It's a bizarre conversation, but then Charlotte is a highly unusual child. Since she was born on January 22, 1996, weighing 6lb 13oz, she has grown at a rate of just one centimetre a year.

At 10, she weighs only 15lbs and is the size of an average 15-month-old child. She wears baby clothes and nappies and still drinks from a bottle.

Sharon and her husband Wayne didn't find out there was anything wrong until after Charlotte was born. Then they were told she had a condition that meant she could die at any time - yet she has survived to confound the experts.

Sharon, 38, from Gillingham, Kent, says: "I had a normal pregnancy. The blood tests and scans showed nothing to worry about.

"Only one thing was unusual: I was certain when I'd conceived, but doctors kept insisting I was wrong because my baby was so small. They kept saying she'd be born a month later than I reckoned."

But Charlotte was born exactly when Sharon had predicted. The 30-hour birth was far more difficult than her first two deliveries and only when the baby finally arrived did midwives understand why.

"Charlotte came into this world with her legs fixed in a sitting position," Sharon recalls. "Midwives said it was like delivering a fish-hook. But apart from that she looked much like her big brother and sister, and when she was handed to us for a cuddle we thought she was beautiful."
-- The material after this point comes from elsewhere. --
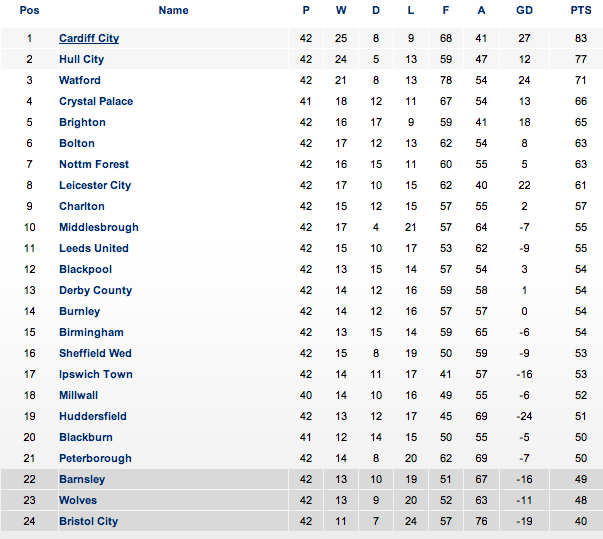
Task: Select Bristol City at table bottom
Action: (x=88, y=521)
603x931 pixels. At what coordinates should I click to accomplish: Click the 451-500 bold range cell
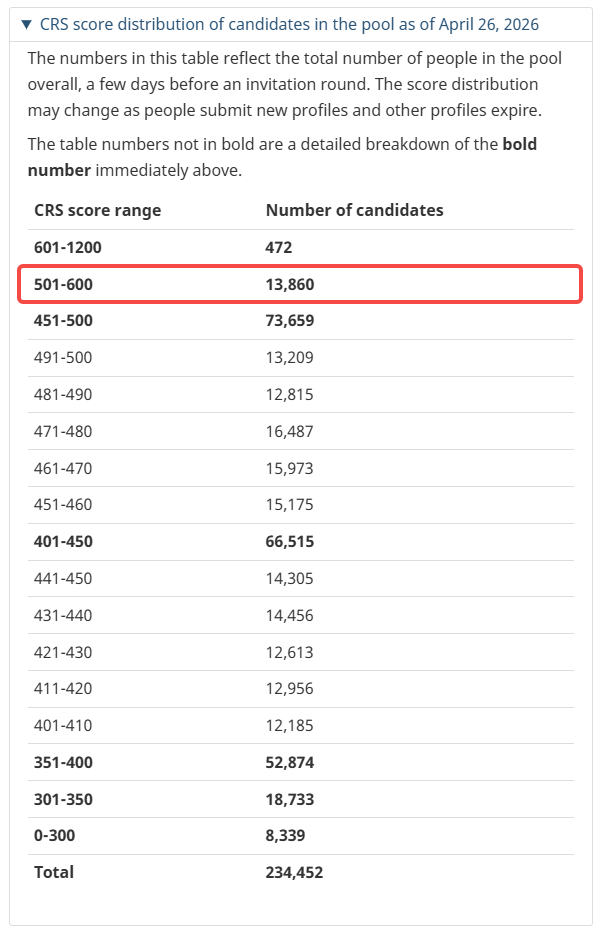pos(63,321)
She was taken to the special care baby unit at All Saints hospital in Chatham, with slight breathing difficulties and Sharon was left to phone her relatives with the good news, blissfully unaware of what was to come.

Just 24 hours later, a paediatrician took a skin sample for a biopsy and found the devastating truth.

Charlotte had rhizomelic chondrodysplasia punctata (RCP) - a rare condition that causes short limbs, bone abnormalities and restricted growth. Most sufferers don't live past infancy and there are only two known cases in the UK. Sharon recalls: "The paediatrician told us nothing could be done to help Charlotte and that she would live for no more than five months. We just sat there, looking at each other in silence."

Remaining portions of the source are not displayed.